Top of Supplied data
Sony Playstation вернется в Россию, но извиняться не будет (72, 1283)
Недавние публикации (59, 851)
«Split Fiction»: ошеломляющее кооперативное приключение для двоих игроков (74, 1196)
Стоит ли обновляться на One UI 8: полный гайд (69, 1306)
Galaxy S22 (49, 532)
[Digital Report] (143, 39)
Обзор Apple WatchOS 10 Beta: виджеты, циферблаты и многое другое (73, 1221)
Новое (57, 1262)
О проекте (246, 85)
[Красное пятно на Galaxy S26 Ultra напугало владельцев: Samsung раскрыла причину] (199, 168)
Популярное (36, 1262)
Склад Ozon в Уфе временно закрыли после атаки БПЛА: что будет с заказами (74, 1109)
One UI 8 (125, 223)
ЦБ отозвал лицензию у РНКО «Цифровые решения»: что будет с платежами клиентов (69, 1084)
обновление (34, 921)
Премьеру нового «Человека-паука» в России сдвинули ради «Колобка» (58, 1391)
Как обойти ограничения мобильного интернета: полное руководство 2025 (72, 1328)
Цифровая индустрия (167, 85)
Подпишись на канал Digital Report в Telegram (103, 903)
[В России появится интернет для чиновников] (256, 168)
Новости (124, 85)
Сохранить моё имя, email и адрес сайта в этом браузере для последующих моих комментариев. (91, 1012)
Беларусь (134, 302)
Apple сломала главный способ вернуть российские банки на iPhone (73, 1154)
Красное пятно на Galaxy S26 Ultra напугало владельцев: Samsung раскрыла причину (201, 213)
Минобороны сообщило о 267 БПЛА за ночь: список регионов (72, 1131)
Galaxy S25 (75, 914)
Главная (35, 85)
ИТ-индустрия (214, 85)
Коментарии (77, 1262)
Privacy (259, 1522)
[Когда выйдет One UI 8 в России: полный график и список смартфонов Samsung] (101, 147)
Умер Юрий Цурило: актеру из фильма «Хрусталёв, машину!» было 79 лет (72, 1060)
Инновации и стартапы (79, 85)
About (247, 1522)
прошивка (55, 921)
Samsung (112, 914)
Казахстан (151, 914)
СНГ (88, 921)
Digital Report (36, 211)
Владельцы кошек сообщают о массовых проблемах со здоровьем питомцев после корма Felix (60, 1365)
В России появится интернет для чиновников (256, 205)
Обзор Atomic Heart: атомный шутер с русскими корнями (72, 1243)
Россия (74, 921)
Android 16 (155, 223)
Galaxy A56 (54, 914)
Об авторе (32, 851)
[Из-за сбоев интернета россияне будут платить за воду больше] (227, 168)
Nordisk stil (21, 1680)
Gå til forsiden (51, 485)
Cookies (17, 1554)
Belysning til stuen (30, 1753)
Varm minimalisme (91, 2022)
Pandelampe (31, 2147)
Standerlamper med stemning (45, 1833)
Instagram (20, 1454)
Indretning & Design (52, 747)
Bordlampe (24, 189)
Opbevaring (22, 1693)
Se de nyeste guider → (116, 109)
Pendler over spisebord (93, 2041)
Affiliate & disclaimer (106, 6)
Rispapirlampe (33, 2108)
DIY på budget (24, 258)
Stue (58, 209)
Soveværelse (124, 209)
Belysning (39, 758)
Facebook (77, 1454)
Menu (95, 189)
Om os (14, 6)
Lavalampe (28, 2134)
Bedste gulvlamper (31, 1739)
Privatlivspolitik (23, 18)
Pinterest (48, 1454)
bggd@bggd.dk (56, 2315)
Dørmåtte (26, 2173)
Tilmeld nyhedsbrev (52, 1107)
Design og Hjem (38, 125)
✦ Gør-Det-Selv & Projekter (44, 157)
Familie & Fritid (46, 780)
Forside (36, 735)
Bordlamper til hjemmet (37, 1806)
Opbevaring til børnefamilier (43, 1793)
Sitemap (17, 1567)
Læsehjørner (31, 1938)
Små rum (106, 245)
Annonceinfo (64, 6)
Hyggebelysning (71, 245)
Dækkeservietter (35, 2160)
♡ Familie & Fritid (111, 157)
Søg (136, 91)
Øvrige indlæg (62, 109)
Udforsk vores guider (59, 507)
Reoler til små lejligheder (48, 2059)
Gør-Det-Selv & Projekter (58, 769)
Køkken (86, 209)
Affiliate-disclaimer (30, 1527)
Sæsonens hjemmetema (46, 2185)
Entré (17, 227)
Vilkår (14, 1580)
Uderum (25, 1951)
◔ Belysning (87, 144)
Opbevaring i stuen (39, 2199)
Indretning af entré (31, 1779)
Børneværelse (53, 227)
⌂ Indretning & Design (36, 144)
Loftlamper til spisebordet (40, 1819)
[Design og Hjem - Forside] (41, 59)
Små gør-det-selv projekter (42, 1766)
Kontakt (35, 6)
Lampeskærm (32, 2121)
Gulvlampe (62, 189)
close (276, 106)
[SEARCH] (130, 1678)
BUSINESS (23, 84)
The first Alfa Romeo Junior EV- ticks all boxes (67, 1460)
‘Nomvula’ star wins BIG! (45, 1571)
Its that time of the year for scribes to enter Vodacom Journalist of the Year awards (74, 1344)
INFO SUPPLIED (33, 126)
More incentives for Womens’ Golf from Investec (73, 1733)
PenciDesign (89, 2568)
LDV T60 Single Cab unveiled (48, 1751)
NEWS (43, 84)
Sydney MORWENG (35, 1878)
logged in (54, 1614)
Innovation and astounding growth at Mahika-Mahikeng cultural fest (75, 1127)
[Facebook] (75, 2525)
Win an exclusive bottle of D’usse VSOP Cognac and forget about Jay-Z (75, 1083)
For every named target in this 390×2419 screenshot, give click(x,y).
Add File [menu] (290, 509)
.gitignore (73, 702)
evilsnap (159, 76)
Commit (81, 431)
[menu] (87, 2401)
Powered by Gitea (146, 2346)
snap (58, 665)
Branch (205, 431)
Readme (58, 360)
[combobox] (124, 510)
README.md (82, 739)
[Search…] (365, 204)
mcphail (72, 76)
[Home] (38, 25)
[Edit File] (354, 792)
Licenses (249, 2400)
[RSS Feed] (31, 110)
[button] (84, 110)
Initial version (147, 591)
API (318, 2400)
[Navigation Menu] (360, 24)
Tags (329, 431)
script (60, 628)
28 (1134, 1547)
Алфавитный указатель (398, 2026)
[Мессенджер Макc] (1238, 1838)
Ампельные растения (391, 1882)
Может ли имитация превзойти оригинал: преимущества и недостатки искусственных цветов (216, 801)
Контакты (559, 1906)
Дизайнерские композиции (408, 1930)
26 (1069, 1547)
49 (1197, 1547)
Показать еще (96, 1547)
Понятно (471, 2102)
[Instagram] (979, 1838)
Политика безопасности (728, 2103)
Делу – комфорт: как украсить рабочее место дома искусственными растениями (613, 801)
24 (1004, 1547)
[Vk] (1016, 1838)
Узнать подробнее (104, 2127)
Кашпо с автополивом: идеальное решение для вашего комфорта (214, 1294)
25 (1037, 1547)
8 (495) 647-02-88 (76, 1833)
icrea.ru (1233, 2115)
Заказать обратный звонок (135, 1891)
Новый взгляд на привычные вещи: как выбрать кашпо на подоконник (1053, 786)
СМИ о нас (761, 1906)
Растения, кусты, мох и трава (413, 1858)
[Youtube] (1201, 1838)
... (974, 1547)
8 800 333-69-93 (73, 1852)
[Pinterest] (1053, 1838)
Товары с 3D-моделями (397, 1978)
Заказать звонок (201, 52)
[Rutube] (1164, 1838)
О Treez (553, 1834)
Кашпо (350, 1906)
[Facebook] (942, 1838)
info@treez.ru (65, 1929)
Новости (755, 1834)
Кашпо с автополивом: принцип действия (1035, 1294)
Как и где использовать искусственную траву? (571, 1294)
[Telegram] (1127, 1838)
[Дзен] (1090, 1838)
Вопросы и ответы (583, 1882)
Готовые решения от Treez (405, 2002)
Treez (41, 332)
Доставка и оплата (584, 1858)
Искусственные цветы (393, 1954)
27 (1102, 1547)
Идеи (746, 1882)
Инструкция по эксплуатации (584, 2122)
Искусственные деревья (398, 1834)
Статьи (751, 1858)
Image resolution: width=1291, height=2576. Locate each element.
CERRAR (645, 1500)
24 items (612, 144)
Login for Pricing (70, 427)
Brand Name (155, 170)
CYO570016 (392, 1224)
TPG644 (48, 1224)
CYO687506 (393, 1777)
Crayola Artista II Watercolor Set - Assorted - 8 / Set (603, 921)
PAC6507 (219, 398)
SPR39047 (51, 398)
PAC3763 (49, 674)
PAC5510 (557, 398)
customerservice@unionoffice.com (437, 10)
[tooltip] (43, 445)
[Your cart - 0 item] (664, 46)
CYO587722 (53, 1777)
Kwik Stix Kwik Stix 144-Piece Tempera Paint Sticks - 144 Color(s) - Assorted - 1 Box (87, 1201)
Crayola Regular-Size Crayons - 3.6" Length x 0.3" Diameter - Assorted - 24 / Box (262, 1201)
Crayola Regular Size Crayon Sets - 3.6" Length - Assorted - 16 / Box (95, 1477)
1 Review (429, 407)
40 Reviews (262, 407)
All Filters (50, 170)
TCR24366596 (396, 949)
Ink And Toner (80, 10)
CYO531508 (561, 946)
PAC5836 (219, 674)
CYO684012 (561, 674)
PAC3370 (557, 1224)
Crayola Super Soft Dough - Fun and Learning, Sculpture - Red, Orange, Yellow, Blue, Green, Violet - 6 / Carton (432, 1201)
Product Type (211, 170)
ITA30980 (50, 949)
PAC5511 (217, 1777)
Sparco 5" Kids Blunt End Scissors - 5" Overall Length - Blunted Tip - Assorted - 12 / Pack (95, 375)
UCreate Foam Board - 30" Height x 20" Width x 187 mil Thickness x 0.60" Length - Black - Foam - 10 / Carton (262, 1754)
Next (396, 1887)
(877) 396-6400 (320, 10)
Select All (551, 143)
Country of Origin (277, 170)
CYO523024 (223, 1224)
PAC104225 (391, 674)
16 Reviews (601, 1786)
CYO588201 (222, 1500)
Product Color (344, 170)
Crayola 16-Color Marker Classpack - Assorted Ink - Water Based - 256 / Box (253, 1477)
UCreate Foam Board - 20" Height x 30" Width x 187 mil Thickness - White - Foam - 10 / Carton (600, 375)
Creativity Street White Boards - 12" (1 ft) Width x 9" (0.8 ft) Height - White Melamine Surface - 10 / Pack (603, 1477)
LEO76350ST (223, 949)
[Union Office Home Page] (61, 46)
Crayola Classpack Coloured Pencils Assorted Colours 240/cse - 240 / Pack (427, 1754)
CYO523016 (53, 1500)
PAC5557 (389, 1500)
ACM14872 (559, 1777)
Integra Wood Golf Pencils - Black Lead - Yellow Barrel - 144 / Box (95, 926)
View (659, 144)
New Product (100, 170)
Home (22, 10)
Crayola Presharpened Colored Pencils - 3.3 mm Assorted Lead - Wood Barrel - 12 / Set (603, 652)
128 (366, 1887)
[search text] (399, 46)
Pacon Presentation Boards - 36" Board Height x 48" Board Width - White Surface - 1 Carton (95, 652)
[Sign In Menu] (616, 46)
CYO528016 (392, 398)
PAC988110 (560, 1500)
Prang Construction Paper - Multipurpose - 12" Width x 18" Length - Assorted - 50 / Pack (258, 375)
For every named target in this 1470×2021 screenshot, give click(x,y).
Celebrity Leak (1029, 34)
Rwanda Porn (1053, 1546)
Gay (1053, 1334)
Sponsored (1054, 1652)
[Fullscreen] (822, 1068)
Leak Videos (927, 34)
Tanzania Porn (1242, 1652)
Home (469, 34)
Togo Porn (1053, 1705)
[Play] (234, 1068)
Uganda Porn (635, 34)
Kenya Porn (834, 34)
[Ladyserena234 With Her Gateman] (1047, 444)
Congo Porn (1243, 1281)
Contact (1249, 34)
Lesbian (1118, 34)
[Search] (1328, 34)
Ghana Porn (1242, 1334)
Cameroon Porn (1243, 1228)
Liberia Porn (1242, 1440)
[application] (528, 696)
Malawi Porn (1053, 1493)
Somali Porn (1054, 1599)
Bottom of Supplied data
Would you print exactly, and only, the lines of the data above from the line with "СНГ (88, 921)" through the line with "Россия (74, 921)", inclusive?

СНГ (88, 921)
Digital Report (36, 211)
Владельцы кошек сообщают о массовых проблемах со здоровьем питомцев после корма Felix (60, 1365)
В России появится интернет для чиновников (256, 205)
Обзор Atomic Heart: атомный шутер с русскими корнями (72, 1243)
Россия (74, 921)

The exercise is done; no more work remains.